O exagero da estereotipagem fica ainda mais evidente ao mergulhar no mundo jovial do Vale do Silício. Há um mito de que todos os funcionários de empresas como Facebook, Google e Twitter seriam garotos geniais, arrogantes, que não sabem se ater a um projeto, mas donos de mirabolantes ideias que eventualmente podem render milhões, por vezes bilhões, de dólares. Só que, quando se tem intimidade com os habitantes desse universo, percebe-se que todos não passam de indivíduos, cada um com suas características e ambições. É óbvio? Sim. Mas não é o que se divulga por aí. Mesmo quando se observa o cenário geral, nota-se que, entre jovens, há mais carreiristas, que querem um salário razoável pelas velhas oito horas de lida, do que candidatos a visionários — mesmo que muitas vezes eles se comportem, por marketing pessoal, como “visionários”. Isso se restringe ao papo de bar. Na prática, querem o que seus pais e avôs buscavam quando jovens: uma vida boa e estável. Ainda que se frustrem e abandonem sonhos pelo caminho até atingirem a conquista.

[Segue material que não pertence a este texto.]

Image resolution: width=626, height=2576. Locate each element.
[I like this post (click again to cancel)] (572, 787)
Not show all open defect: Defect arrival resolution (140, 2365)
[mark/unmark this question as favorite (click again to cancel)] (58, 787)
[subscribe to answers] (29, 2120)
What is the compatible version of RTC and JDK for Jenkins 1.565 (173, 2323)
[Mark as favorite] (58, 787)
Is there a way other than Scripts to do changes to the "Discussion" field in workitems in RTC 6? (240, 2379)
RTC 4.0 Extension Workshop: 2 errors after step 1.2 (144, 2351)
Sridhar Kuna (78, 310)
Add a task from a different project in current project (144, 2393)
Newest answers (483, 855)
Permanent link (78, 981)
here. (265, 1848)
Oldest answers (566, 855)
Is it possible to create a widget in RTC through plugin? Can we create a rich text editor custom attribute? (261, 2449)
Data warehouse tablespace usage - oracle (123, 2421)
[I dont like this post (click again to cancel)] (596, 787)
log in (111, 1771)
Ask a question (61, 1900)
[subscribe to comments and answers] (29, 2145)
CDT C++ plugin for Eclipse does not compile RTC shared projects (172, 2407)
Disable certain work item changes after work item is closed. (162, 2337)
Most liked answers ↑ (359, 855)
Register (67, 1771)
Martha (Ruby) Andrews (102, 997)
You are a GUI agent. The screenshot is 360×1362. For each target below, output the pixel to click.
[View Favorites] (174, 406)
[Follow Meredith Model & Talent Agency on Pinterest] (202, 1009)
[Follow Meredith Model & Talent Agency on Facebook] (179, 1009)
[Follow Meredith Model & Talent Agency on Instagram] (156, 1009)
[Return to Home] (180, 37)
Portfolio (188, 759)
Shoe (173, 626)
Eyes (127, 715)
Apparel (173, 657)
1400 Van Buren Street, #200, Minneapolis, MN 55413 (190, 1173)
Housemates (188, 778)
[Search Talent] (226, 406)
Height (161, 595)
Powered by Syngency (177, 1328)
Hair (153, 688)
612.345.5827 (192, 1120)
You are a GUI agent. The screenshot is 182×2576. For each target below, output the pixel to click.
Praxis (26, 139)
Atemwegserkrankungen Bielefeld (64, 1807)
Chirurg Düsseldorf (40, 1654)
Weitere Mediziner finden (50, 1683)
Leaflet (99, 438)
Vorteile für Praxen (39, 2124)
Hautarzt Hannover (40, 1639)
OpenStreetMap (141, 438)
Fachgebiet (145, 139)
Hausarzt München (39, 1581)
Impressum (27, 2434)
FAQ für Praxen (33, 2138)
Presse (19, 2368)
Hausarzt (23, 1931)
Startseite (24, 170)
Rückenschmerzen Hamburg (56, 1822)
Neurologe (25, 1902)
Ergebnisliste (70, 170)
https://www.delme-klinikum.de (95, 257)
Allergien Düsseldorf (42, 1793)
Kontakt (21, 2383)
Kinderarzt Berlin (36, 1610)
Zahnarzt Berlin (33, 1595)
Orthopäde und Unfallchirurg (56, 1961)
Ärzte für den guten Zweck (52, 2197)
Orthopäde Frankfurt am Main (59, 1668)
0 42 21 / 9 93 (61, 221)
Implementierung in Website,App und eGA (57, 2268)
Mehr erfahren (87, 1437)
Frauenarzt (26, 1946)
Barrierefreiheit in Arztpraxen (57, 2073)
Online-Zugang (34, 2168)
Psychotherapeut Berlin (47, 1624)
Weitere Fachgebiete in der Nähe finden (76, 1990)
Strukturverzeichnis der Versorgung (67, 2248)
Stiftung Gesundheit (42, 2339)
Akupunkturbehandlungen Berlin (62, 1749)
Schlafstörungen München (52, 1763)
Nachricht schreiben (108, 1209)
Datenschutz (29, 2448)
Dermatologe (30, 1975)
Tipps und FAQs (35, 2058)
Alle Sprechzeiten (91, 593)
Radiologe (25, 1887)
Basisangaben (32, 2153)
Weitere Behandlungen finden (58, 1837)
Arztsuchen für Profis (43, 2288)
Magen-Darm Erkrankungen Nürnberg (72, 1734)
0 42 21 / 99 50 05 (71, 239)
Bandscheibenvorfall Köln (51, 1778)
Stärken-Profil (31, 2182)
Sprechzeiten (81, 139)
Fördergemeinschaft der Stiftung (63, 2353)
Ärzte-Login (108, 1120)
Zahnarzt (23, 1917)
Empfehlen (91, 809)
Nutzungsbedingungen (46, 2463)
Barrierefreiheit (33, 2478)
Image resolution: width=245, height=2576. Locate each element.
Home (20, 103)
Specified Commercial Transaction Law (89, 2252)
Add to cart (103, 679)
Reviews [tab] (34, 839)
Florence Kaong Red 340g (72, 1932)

Trata-se de uma cena refletida em levantamento da consultoria americana CEB com 90 mil americanos. O estudo revelou, objetivamente, que os Millennials (59% deles) são mais individualistas que os baby boomers (50%) e que os trintões de hoje confiam menos no trabalho em equipe (37% não confiam) do que os de antigamente (26%), além de serem mais carreiristas (33%) do que gerações anteriores (21%). Em teoria, é uma compilação de números que contradizem o que se acha sobre os Millennials. Na prática, identificam — até por quão próximas são as porcentagens comparadas —  que jovens são os mesmos jovens ao longo do tempo.

É verdade que nos últimos anos surgiram internet, smartphones e redes sociais, assim como no passado apareciam fábricas, carros, telefones e TVs — elementos que transformaram a vida de todos, não só da juventude, que naturalmente tem mais paciência, ou mesmo plasticidade do cérebro, para se adaptar às novidades. Mas usar isso como prova de que a geração de hoje é diferente da anterior é como dizer, em espanto: “Nossa, como os bebês contemporâneos são diferentes. Eles babam muito, ficam cheios de si quando aprendem a andar e não querem largar a mamadeira!”